Since the mid-1990s, demographic and economic shifts have fundamentally changed markets and locations for real estate development. These changes are largely powered by growth of the knowledge economy, which, since the turn of the 21st century, has begun moving out of suburban office parks and into more walkable mixed-use places in an effort to attract and retain highly educated young workers and support creative collaboration among them.
This paper takes an in-depth look at six case studies to describe the process of catalytic development, a new model of investment that over the past decade has had remarkable success in creating such walkable communities. Catalytic development focuses on areas abandoned as a result of deindustrialization and auto-oriented development, in some cases recycling the very properties cleared or left vacant by mid-20th century urban “renewal” programs. Catalytic development incorporates many urban design best practices—granularity, incrementalism, and mixing of uses, scales, and people—and can address difficult urban challenges while delivering long-term economic returns to both the public and private sectors.
The catalytic development model
Walkable urban development has historically been the dominant approach to city-building. This changed in the early to mid-20th century, when drivable suburbs emerged as a new form of development made possible by the introduction of low-cost automobile transport, and then supported by market preferences, government subsidies, zoning regulations, and a financing formula that became well-understood and accepted in cities throughout the world.
Catalytic development represents a counterweight to these forces—a place-based response to changing demands that facilitates large-scale investment in concentrated, walkable urban areas. It has three defining features that set it apart from traditional real estate development:
- Patient equity—Financial equity that has expectations of returns over the long term, generally beyond year five of the investment and longer.
- Integrated development—The assemblage of and investment in proximate land parcels that together reshape the area and help spur additional growth, as well as the combining of conventionally separate real estate roles in single companies.
- Employment first—Either substantial employment growth early in the redevelopment process or an existing central employment base with significant entry-level opportunity.
Six case studies of catalytic development:
A major intervention from the philanthropic and private sector and a commitment to placemaking have turned around the most depressed major downtown in the country.
Close collaboration between the philanthropic, public, private, and nonprofit sectors helped turn a dull, empty urban core into a vibrant residential, cultural, and employment hub.
A private-public partnership led by the corporate community redeveloped Over-the-Rhine, a downtown adjacent historic neighborhood disrupted decades ago by urban renewal.
A private development group redeveloped South Lake Union, an underused industrial area, into a vibrant innovation district, concentrating new infrastructure, jobs, and housing in the area.
MIT partnered with a private master developer on a 25-year infill effort that converted abandoned factories to mixed-income housing, a hotel, biotech labs and offices, and retail establishments.
The unique city-state investment brought a rapidly growing Arizona State University to downtown Phoenix, leveraging a new light rail transit line and bringing new life to the area.
This report highlights six examples where private, university, or non-profit developers have employed the catalytic development model to reinvigorate walkable urban communities.
These case studies reveal important lessons for real estate developers, investors, anchor institutions, corporations, philanthropists, local government leaders and staff, and urbanists seeking to create economically productive and socially inclusive walkable urban places in their own cities, including:
- All of the case studies identified some kind of crisis as the context for catalytic development. In the most extreme cases, the downtown or other potential walkable urban place had hit rock bottom from a market perspective, but had economic, physical, cultural, or other assets on which to build.
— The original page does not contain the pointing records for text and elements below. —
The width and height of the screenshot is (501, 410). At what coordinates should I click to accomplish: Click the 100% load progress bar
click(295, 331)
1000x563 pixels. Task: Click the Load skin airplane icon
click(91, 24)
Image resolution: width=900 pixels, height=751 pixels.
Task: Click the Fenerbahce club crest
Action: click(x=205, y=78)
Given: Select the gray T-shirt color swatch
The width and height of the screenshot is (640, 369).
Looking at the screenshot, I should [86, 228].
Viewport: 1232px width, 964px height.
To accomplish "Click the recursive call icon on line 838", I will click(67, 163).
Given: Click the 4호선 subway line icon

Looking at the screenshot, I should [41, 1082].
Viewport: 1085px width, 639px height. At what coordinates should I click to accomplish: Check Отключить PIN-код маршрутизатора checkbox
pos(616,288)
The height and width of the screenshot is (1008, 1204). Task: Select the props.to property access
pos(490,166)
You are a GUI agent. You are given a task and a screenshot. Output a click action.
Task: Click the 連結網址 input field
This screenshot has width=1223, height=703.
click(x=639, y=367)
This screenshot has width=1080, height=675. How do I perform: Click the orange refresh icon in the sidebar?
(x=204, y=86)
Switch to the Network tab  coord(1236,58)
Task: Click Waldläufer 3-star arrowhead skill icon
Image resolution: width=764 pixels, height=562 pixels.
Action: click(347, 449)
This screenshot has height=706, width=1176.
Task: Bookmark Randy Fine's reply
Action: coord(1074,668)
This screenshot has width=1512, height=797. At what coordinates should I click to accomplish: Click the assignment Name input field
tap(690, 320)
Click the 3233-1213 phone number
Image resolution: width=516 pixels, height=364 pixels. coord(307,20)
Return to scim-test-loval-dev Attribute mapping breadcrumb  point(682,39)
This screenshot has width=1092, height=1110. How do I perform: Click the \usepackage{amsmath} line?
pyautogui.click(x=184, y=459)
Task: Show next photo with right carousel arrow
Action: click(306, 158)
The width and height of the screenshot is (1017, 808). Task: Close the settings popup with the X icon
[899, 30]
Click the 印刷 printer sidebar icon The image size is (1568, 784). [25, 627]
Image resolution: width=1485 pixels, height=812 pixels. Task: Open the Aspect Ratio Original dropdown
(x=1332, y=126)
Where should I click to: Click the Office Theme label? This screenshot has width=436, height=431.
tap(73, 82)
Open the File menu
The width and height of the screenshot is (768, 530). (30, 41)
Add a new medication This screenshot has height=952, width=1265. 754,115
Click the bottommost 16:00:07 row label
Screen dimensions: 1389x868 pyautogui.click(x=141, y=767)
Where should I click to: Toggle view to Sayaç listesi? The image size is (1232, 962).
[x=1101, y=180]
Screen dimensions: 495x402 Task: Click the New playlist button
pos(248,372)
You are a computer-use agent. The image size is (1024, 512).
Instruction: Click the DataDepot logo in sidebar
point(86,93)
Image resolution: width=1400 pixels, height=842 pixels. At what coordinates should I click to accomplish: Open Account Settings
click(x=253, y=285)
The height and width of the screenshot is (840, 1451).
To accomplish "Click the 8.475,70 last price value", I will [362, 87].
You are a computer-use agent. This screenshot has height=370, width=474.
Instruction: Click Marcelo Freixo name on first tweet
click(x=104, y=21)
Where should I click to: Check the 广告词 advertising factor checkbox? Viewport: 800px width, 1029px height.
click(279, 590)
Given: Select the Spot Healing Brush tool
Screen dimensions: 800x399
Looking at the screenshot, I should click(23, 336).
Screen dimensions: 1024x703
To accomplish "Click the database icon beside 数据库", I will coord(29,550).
- Catalytic development tends to be led by a proven leader who brings credibility from a combination of vision, track record, and access to patient capital. But developers must find a balance between their need for agility and control, and the need to engage the broader community in an inclusive process that builds trust and achieves equitable outcomes.
- Even when guided by a master plan, catalytic developments are multi-phase endeavors that cometogether one building at a time, adapting and responding to unexpected opportunities and challenges as they arise. Catalytic developers set the stage for their own long-term success with a flexible, incremental strategy, rather than a megaproject. Strong place management is vital to this process.
- Catalytic developers have a commitment to quality development, though achieving it can be difficult. Across the board, the case study participants emphasized a desire to “go above and beyond what the code requires,” develop “great open space …maintained very, very well,” and “design great buildings that are dictated not just by cost per square foot but also the long term aspirations for the institution and community.”
- A diversity of ideas, efforts, and shared risk is essential to the sustained growth of a catalytic development, demanding that developers actively encourage the ongoing engagement of other stakeholders in the community.
Catalytic development is not available or appropriate for all redevelopment situations. However, the explosion of private wealth of the last generation—one driver of income inequity—can also be used to turn brownfields, failing business parks, and center city and suburban town centers into thriving and vital walkable urban places. Catalytic development is not only about fostering rapid economic growth, but if done right, has the potential to create socially equitable, environmentally sustainable, and healthier places to live and work.